- _EXERCISE_
Starting at the line that contains "The width and", write out every line through the end of the records below exactly as it appears, and leave out all pictures.

Collected data
---*---
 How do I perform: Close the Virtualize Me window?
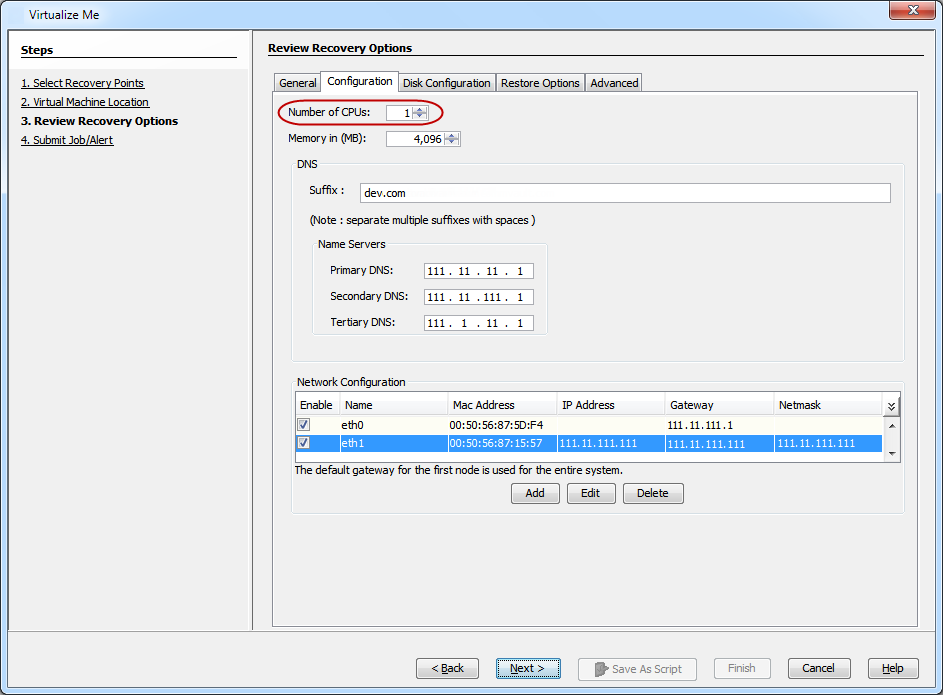[x=910, y=14]
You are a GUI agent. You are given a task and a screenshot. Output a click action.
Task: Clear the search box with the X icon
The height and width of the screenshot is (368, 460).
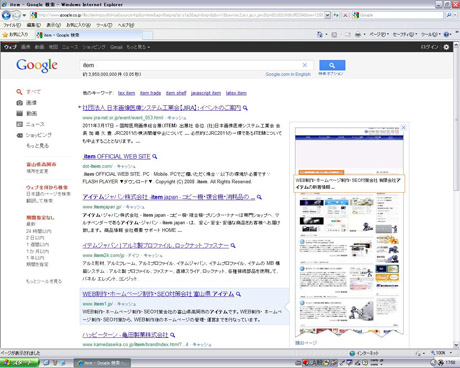point(305,65)

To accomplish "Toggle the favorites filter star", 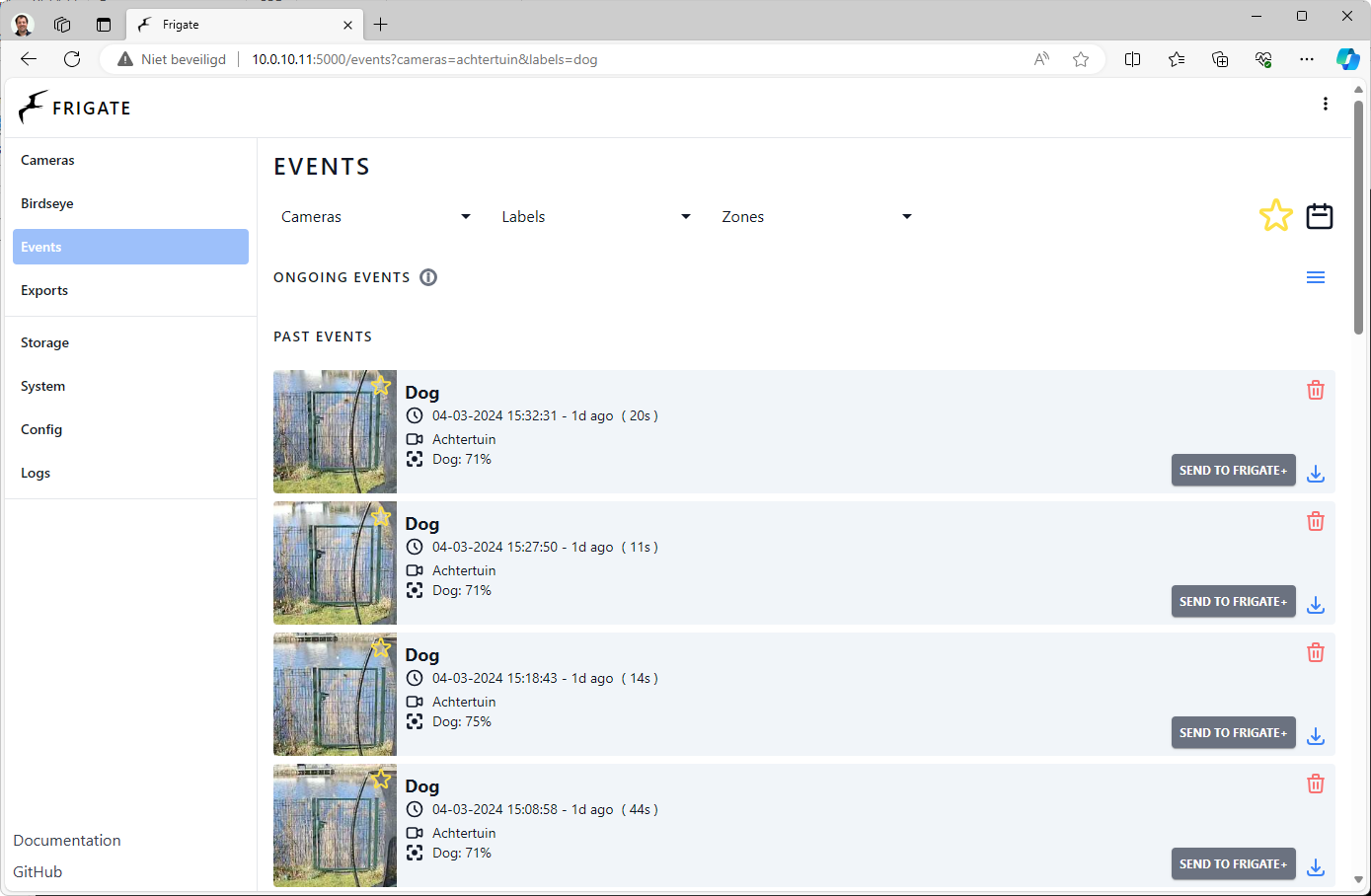I will click(1275, 216).
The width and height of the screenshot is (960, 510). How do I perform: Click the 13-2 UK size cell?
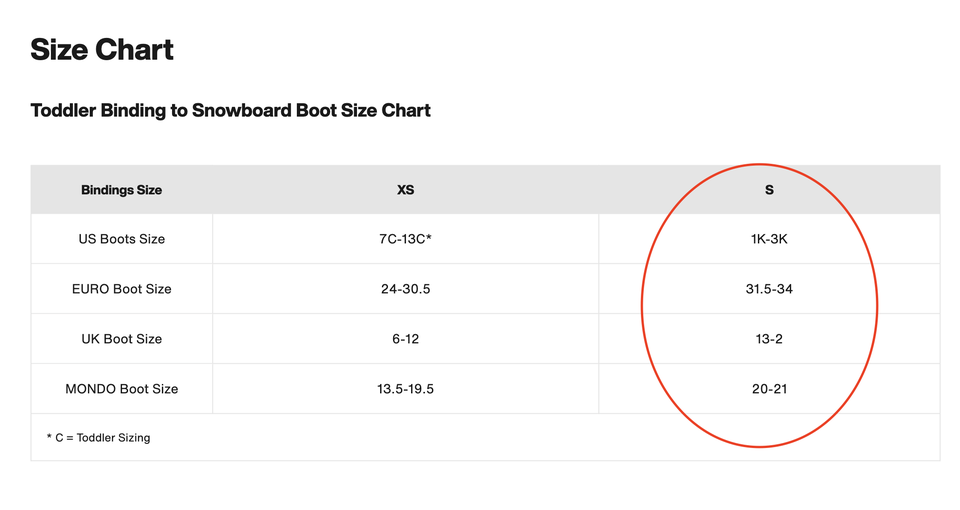(769, 339)
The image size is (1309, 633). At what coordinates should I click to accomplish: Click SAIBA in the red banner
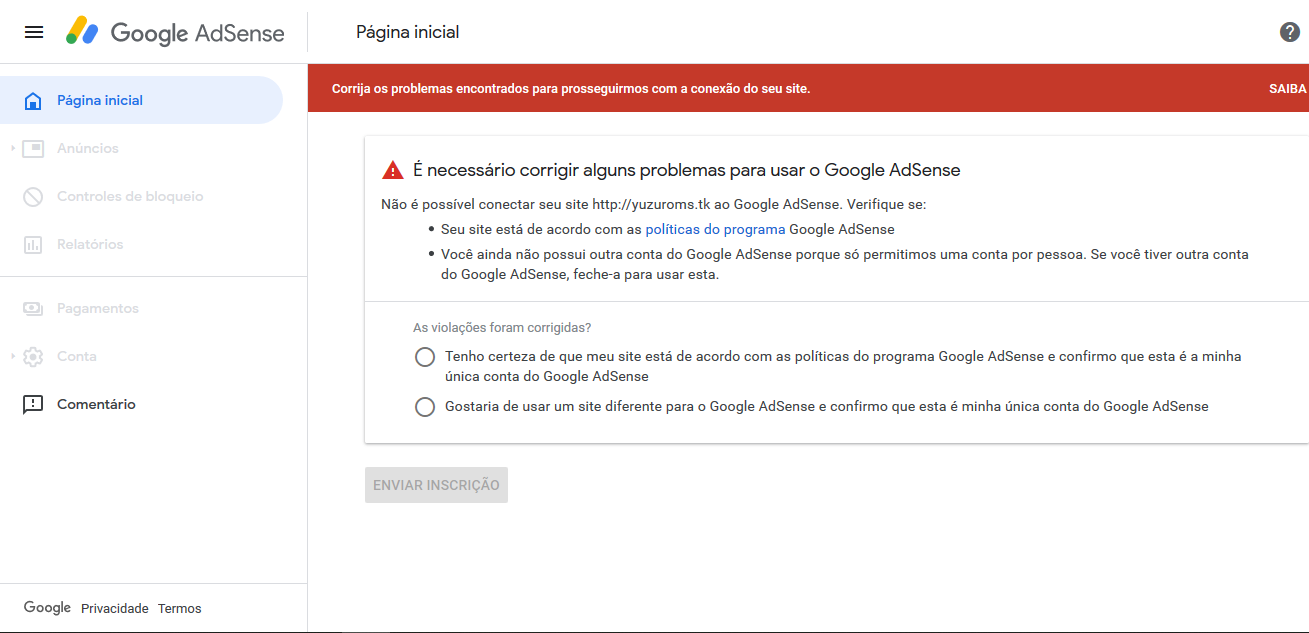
---*---
- _OUTPUT OF THE EXERCISE_
The width and height of the screenshot is (960, 510). How do I perform: Click the 13-2 UK size cell?
(769, 339)
The image size is (1309, 633). At what coordinates should I click to accomplish: Click SAIBA in the red banner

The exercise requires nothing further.